Ranchero Mexican Food Restaurant. My second favorite place to go, I think it is gone now, is Ranchero Mexican Food Restaurant. We’d go every Friday night, and there would be the same people there. We started when our kids were tiny. People would grow up, but then they’d come back. We made so many friends there. I know that isn’t the only place like that in the San Gabriel Valley. There are a lot of places that people go to that feel like family to them. But Ranchero was ours. We had birthday parties there. Our kids had their first legal drinks there. We would celebrate with big margaritas.

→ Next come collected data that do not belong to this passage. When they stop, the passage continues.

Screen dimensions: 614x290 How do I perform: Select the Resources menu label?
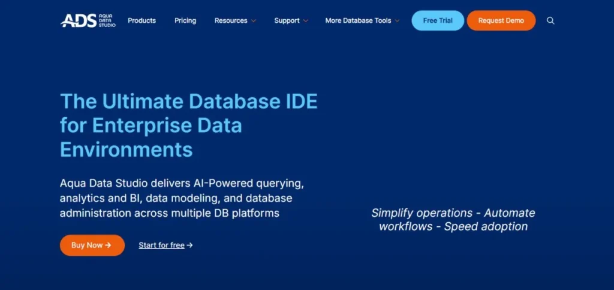(231, 20)
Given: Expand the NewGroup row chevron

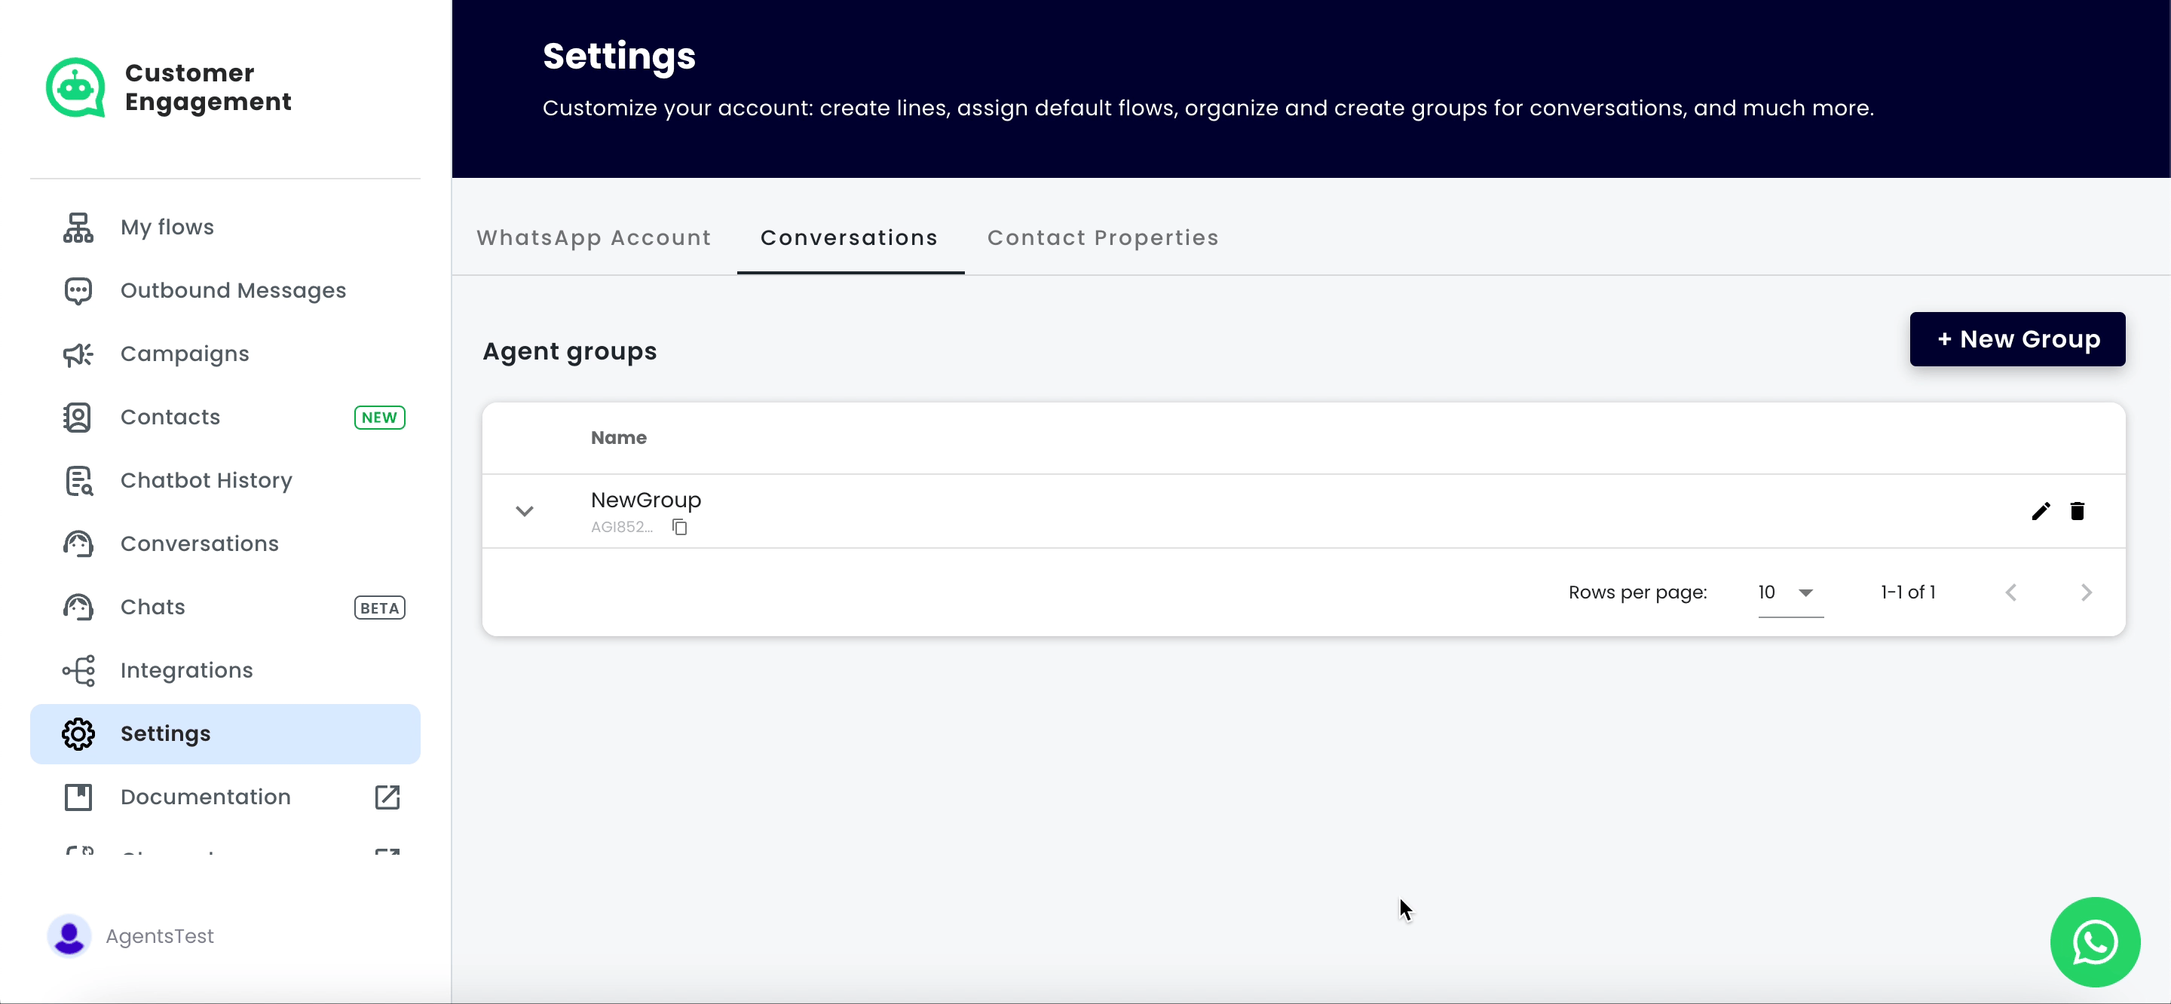Looking at the screenshot, I should pos(525,511).
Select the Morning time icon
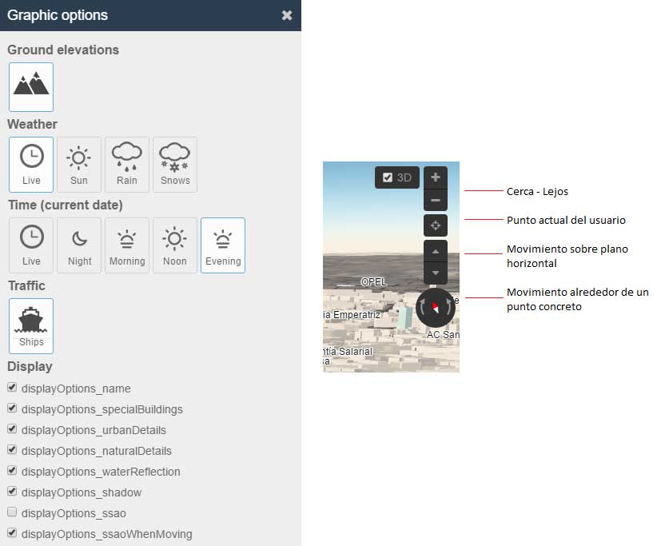The height and width of the screenshot is (546, 665). click(126, 245)
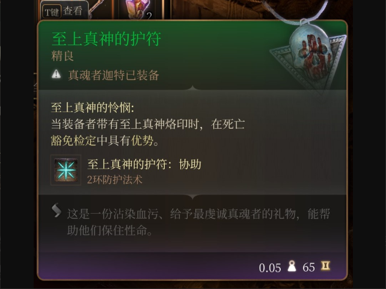Click the T键 查看 inspect button
386x289 pixels.
(x=64, y=11)
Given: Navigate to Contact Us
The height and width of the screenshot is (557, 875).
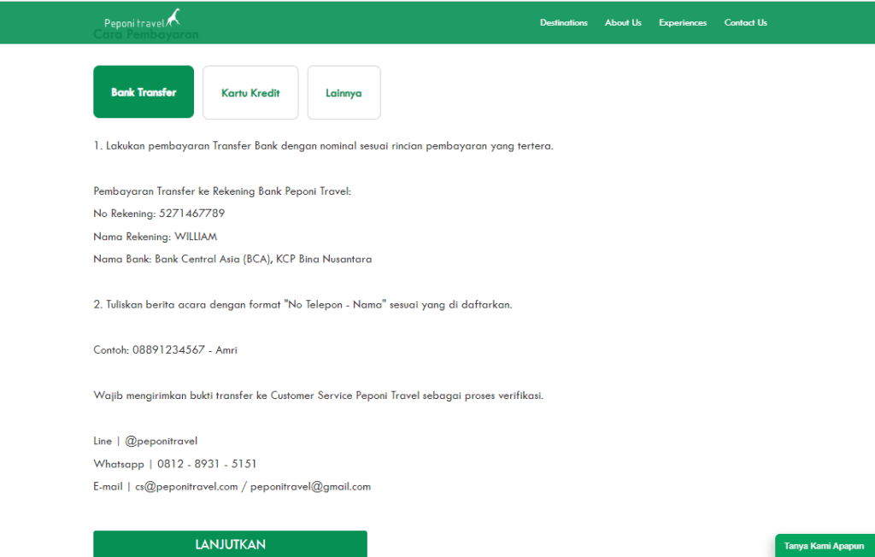Looking at the screenshot, I should (x=745, y=23).
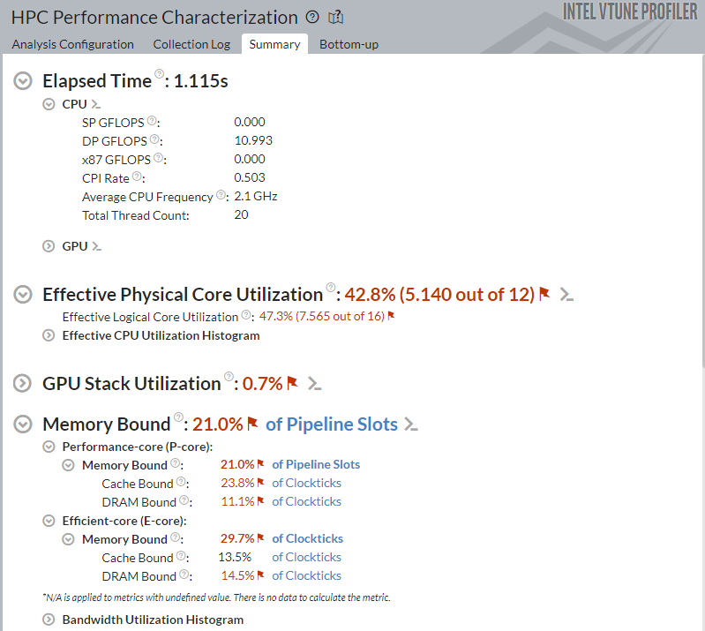Click help icon next to Elapsed Time
This screenshot has height=631, width=705.
coord(160,76)
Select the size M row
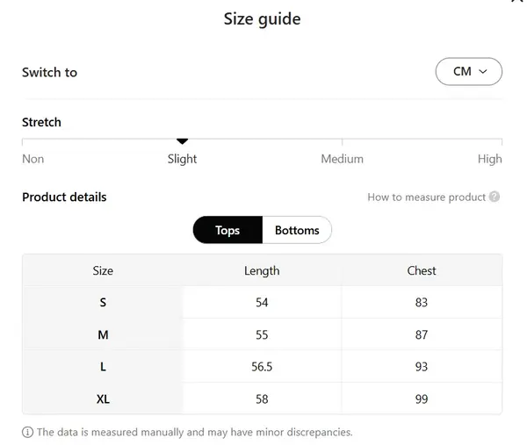This screenshot has width=527, height=445. [x=103, y=334]
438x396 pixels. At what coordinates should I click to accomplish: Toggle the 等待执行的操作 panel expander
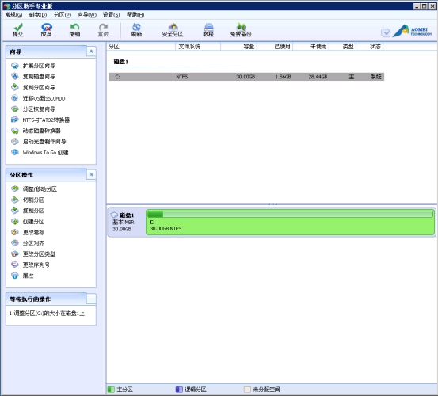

The Pasadena Senior Center. I sit on the board of the Pasadena Senior Center. This place is a hive of humming, vibrant activity. It is visited by many people suffering from food insecurity in the San Gabriel Valley. The Pasadena Senior Center is a donor-supported operation. It has its own building and a small amount of maintenance provided by the city. However, all of its operations are funded by private donations. They serve everyone in our wider San Gabriel community. They don’t just serve Pasadena. People come from all over SGV. They provide enrichment programs like masters series, where they have lectures, musical events, concerts, and online classes. They teach art, photography, and computer skills. It feels like a club. The Pasadena Senior Center puts on free concerts at Memorial Park and sponsors the Pasadena Senior Games for those 50 and older who compete in everything from running to pickleball. A lot is happening here—social services for older adults and enriching and empowering programs for them. It celebrates aging optimally and aging well.